Distributed tracing addresses these challenges by supporting end-to-end request visibility and data correlation across multiple services and servers. As a result, you can troubleshoot performance issues and errors more quickly and effectively. You can also use distributed tracing to optimize system performance by identifying bottlenecks and inefficiencies in service interactions.

What is distributed tracing?

Distributed tracing shows you how an incoming request was processed across all servers and services in a distributed system, including:

  • Which servers and services the request went through.

  • How much time each service took to process its part of the request.

  • How the services are connected.

  • What the failure point was in case of a request failure.

A distributed trace provides a visual representation of a request’s path through the system. Spans show when an operation started, when it ended, and its duration. When one service calls another, these calls are linked within the trace, showing the flow and time spent in each service. The DS server uses the OpenTelemetry framework to create and manage these spans and traces.

Traces

A trace represents the path of a request through an application. A trace is made up of one or more spans. Learn more about traces in the OpenTelemetry documentation.

Spans

A span is a segment of a request’s path through the system. It represents a unit of work or an operation within a service. Each span includes the following elements:

  • traceId represents the trace that the span is a part of.

  • spanId is a unique ID for the span.

  • parentSpanId is the ID of the originating request.

Servers add span attributes following the semantic conventions, with LDAP-specific attributes based on HTTP conventions.

Root span

The root span indicates the start and end of an entire operation. The parentSpanId of the root span is null because the root span isn’t part of an existing trace. Subsequent spans in the trace have their own unique spanId. Their traceId is the same as that of the root span, and their parentSpanId matches the spanId of the root span.

OpenTelemetry

OpenTelemetry is an open-source observability framework for instrumenting, generating, collecting, and exporting telemetry data. It provides a standardized way to capture distributed traces across different services and platforms. It doesn’t provide a backend for storing or analyzing telemetry data. Learn more in the OpenTelemetry documentation.

Which requests are traced?

All incoming LDAP requests are supported. Requests must include the W3C trace context LDAP request control to propagate trace information.

The W3C trace context allows for consistent correlation IDs and metadata across systems that support the W3C standard. If a request doesn’t include the W3C trace context control, a new trace starts for that request.

Enable and configure tracing

Distributed tracing is disabled by default. To enable the feature, enable the OpenTelemetry plugin, making sure it targets the endpoint for the service. You can limit what the plugin pushes using additional settings.

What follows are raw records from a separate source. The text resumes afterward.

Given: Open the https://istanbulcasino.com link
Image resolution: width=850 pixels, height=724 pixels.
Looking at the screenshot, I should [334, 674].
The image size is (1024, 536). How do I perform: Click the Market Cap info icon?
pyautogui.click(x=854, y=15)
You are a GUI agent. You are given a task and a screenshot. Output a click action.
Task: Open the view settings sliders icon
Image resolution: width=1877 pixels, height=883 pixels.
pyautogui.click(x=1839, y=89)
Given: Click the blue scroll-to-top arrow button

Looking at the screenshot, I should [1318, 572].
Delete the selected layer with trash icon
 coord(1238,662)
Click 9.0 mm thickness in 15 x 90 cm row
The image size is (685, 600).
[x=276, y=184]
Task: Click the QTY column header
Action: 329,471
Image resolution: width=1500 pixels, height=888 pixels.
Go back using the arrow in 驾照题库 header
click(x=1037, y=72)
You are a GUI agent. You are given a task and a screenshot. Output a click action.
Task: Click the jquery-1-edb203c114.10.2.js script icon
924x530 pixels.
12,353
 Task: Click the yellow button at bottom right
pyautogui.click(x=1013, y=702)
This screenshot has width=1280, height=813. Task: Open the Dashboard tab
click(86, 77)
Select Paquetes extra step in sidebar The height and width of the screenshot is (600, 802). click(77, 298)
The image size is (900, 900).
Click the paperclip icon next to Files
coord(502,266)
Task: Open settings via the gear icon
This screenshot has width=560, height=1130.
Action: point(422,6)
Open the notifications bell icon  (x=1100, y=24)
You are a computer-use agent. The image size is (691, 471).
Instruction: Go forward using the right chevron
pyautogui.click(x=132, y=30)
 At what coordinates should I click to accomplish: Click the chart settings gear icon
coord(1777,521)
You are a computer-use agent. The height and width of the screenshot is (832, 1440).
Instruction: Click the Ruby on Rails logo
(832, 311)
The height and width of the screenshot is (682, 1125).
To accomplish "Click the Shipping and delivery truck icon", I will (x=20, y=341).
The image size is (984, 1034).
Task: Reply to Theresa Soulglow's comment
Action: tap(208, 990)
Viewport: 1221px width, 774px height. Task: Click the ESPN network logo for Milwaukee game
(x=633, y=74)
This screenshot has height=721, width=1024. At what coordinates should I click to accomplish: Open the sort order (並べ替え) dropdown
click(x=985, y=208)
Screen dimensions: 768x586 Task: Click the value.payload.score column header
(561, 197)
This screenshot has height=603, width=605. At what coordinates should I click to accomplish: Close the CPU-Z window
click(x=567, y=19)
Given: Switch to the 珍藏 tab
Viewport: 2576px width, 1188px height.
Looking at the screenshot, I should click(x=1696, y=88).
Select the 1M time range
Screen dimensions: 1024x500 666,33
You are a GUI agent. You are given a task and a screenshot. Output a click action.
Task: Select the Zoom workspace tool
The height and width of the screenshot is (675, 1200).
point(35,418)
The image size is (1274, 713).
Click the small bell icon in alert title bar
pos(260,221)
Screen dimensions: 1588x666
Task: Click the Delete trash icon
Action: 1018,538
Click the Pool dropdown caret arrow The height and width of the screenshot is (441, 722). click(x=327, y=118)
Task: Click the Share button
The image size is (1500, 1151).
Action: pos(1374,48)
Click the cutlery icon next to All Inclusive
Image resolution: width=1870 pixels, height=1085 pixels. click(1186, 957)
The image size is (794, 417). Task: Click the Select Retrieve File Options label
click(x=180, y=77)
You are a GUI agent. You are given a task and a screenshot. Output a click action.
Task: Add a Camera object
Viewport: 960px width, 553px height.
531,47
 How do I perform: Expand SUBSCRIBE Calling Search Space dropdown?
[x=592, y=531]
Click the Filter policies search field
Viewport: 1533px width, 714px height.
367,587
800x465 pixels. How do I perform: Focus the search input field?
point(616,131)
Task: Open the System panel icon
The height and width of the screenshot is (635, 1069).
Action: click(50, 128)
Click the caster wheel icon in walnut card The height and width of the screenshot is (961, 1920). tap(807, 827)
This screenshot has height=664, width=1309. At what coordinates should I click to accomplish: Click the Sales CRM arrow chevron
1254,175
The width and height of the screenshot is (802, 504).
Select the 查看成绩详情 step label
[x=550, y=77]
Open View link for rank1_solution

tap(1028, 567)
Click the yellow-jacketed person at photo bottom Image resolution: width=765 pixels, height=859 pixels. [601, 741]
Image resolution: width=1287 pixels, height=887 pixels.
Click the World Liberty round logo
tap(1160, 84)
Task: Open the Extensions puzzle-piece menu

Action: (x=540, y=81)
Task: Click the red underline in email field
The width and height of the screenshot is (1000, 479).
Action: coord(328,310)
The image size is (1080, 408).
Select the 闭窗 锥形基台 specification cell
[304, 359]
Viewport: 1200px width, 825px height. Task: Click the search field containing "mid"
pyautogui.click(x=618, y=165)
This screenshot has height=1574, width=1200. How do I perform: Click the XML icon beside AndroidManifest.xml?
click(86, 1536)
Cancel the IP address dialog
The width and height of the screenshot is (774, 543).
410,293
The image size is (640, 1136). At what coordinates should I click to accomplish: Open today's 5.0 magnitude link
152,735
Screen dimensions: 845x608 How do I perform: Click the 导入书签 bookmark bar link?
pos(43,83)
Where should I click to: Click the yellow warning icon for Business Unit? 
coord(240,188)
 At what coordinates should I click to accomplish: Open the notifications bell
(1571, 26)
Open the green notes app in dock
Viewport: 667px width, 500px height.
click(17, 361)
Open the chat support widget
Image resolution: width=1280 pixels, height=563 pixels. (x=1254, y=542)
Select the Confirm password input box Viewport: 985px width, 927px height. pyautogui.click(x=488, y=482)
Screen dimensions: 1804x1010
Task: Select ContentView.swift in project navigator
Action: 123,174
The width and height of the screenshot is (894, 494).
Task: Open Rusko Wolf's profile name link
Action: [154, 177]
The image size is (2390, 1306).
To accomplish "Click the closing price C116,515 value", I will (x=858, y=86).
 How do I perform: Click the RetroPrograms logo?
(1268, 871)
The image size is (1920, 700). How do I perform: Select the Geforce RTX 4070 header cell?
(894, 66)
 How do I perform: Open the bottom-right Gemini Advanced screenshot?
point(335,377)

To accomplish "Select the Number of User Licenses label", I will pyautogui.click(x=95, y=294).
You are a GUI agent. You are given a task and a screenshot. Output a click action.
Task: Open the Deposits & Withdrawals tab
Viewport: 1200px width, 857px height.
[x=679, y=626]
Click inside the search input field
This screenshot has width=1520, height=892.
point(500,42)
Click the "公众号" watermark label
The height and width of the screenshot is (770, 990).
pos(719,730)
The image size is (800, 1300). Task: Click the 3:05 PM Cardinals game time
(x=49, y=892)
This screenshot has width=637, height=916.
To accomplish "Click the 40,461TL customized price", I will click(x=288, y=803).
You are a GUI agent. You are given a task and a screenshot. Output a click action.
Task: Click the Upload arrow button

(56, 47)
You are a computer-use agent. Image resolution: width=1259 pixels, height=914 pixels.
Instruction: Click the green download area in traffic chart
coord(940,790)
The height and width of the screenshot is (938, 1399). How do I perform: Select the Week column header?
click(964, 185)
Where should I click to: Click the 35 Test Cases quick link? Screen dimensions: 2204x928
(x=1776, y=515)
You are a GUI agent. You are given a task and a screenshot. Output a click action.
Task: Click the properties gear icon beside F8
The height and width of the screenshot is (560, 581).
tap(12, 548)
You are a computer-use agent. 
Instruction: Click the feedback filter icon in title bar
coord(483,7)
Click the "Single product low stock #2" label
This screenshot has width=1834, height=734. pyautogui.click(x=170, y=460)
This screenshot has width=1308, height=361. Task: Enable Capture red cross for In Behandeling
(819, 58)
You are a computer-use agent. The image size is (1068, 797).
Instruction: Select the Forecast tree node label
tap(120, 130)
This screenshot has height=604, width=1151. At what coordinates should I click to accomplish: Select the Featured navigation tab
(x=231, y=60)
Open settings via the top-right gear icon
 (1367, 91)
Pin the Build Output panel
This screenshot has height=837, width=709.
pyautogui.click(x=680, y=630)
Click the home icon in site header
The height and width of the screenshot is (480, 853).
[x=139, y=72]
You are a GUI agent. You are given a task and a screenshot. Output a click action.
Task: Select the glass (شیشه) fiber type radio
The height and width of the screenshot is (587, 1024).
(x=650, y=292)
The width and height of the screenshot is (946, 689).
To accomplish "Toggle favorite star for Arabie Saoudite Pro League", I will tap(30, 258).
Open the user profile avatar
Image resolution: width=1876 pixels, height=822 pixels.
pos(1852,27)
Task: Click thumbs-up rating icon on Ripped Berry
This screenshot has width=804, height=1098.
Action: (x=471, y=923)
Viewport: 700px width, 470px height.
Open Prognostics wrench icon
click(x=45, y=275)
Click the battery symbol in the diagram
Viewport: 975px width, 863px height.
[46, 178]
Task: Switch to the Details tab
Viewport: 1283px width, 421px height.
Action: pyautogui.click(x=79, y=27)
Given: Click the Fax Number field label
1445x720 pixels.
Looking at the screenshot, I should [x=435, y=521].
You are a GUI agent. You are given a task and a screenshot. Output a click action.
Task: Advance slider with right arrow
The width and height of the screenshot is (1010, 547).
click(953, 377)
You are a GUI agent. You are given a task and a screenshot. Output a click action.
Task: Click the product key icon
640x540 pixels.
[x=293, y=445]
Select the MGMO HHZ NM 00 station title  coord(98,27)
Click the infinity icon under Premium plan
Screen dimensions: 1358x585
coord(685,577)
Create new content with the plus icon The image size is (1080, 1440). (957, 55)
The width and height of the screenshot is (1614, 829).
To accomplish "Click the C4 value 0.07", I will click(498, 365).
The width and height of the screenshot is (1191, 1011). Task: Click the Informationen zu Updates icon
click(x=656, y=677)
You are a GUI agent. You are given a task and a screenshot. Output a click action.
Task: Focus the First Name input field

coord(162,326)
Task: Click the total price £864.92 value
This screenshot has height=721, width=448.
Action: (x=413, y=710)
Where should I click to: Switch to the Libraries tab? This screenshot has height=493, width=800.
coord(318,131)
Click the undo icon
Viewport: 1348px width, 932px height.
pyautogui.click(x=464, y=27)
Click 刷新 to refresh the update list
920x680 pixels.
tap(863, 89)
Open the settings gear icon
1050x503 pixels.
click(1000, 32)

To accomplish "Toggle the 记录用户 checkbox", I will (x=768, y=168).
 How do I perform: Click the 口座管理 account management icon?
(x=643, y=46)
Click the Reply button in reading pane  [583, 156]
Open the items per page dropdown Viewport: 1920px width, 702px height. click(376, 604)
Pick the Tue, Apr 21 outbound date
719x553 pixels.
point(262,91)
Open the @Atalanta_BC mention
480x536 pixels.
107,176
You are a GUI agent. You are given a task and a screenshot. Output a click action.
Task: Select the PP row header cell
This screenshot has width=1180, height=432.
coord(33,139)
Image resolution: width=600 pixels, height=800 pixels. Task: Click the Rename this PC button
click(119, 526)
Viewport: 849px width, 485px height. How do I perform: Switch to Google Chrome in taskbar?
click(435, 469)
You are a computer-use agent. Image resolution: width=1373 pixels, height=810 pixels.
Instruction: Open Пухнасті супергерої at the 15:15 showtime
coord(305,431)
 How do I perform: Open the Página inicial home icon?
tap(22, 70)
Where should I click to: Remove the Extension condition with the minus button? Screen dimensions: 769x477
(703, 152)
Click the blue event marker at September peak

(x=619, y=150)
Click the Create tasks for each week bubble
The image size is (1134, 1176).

The following example enables the plugin. It pushes all traces to the default endpoint, http://localhost:4318/v1/traces. It samples all the spans, which is the default behavior. Adapt the configuration as necessary for your production deployment:

$ dsconfig \
 set-plugin-prop \
 --plugin-name OpenTelemetry \
 --set enabled:true \
 --set tracer-sampler:always-on \
 --set tracer-exporter-otlp-endpoint:http://localhost:4318/v1/traces \
 --hostname localhost \
 --port 4444 \
 --bindDN uid=admin \
 --bindPassword password \
 --trustStorePath /path/to/opendj/config/keystore \
 --trustStoreType PKCS12 \
 --trustStorePassword:file /path/to/opendj/config/keystore.pin \
 --no-prompt

Learn about all the optional plugin settings in the OpenTelemetry Plugin reference.

How to view traces

DS can push traces to an OpenTelemetry Protocol (OTLP) endpoint over HTTP. Any backend that supports OTLP/HTTP can be used to collect and visualize the traces.

Try the Jaeger tracing All-in-one Docker image to capture exported spans. By default, Jaeger stores the spans in memory, but you can configure Jaeger to send the spans to various persistent datastores external to the Docker image.